[Entries on where items appear]
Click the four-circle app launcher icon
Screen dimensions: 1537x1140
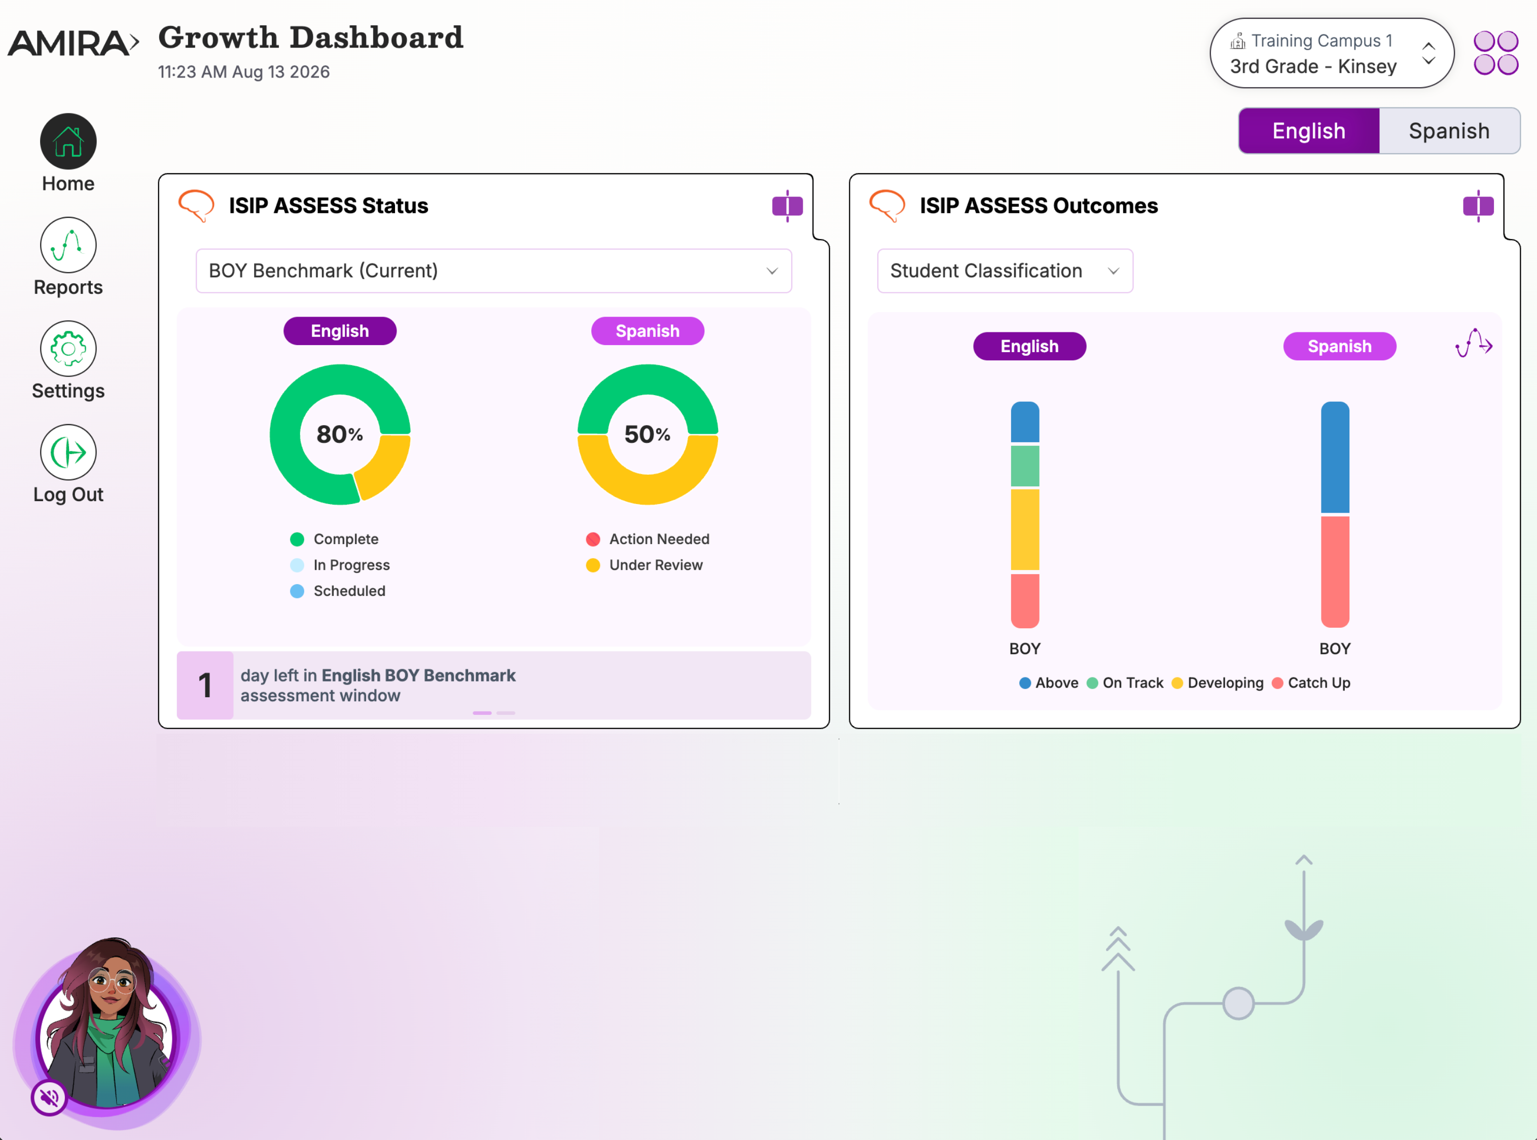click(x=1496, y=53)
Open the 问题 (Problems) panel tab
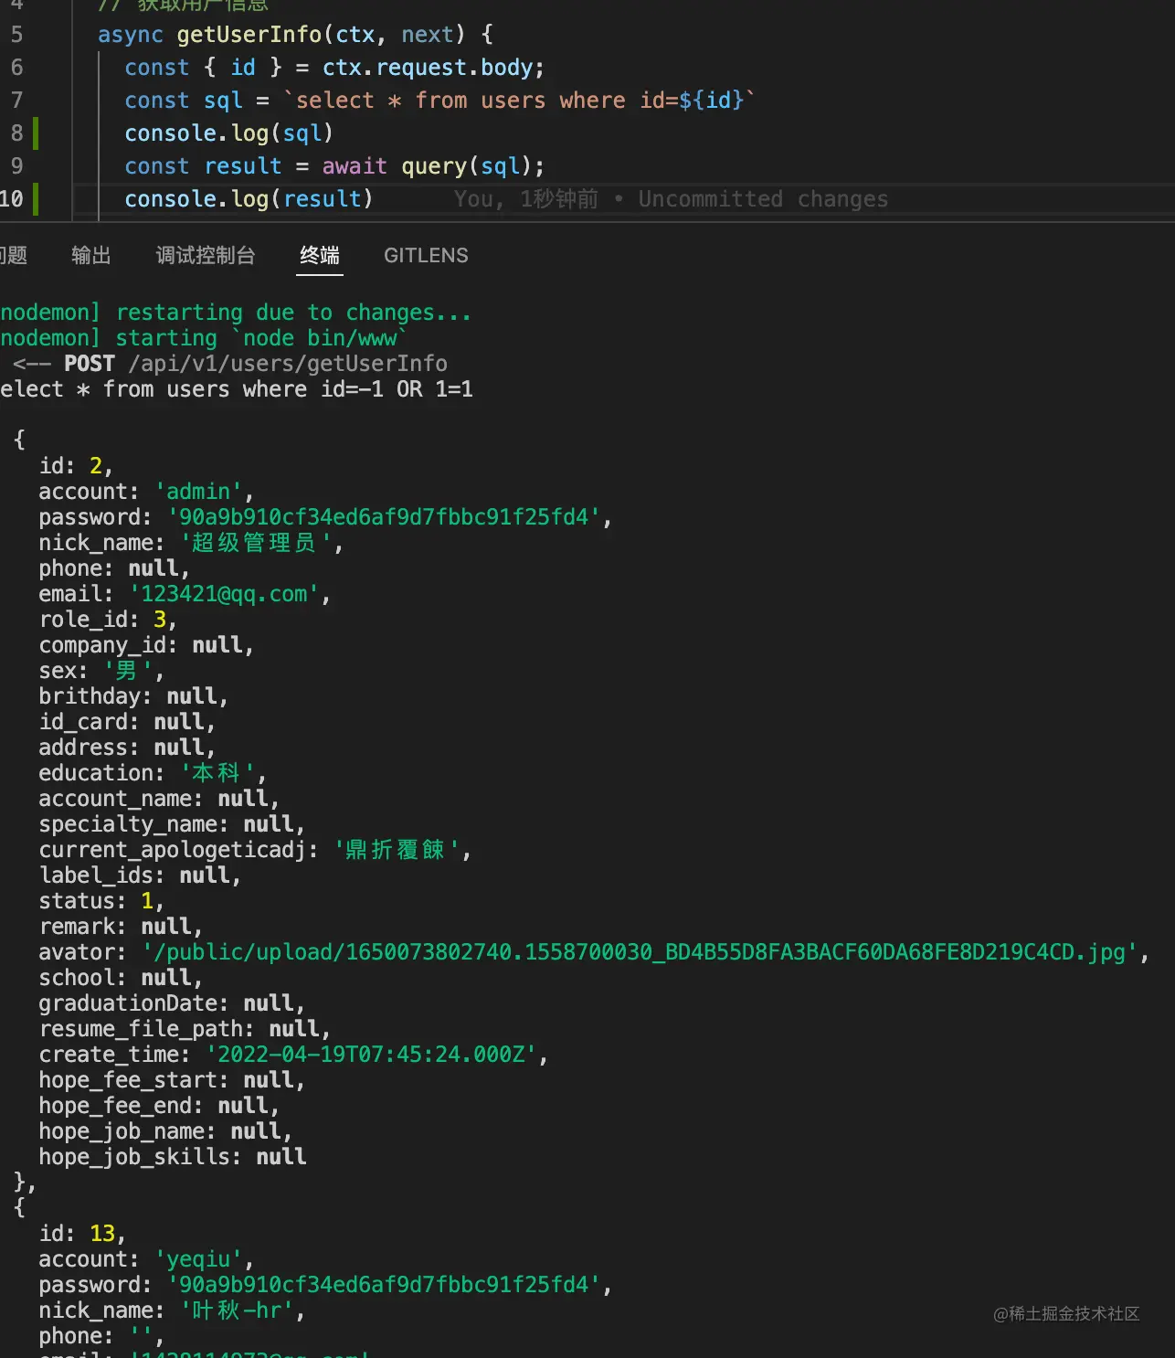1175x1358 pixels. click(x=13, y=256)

■ THE EXERCISE
Rewrite all the records above with "app launcher" changed to "application launcher" and nothing else altered. Leave the pictures out.

■ OUTPUT FOR THIS EXERCISE
Click the four-circle application launcher icon
Screen dimensions: 1537x1140
click(x=1496, y=53)
Open the 问题 (Problems) panel tab
1175x1358 pixels. click(x=13, y=256)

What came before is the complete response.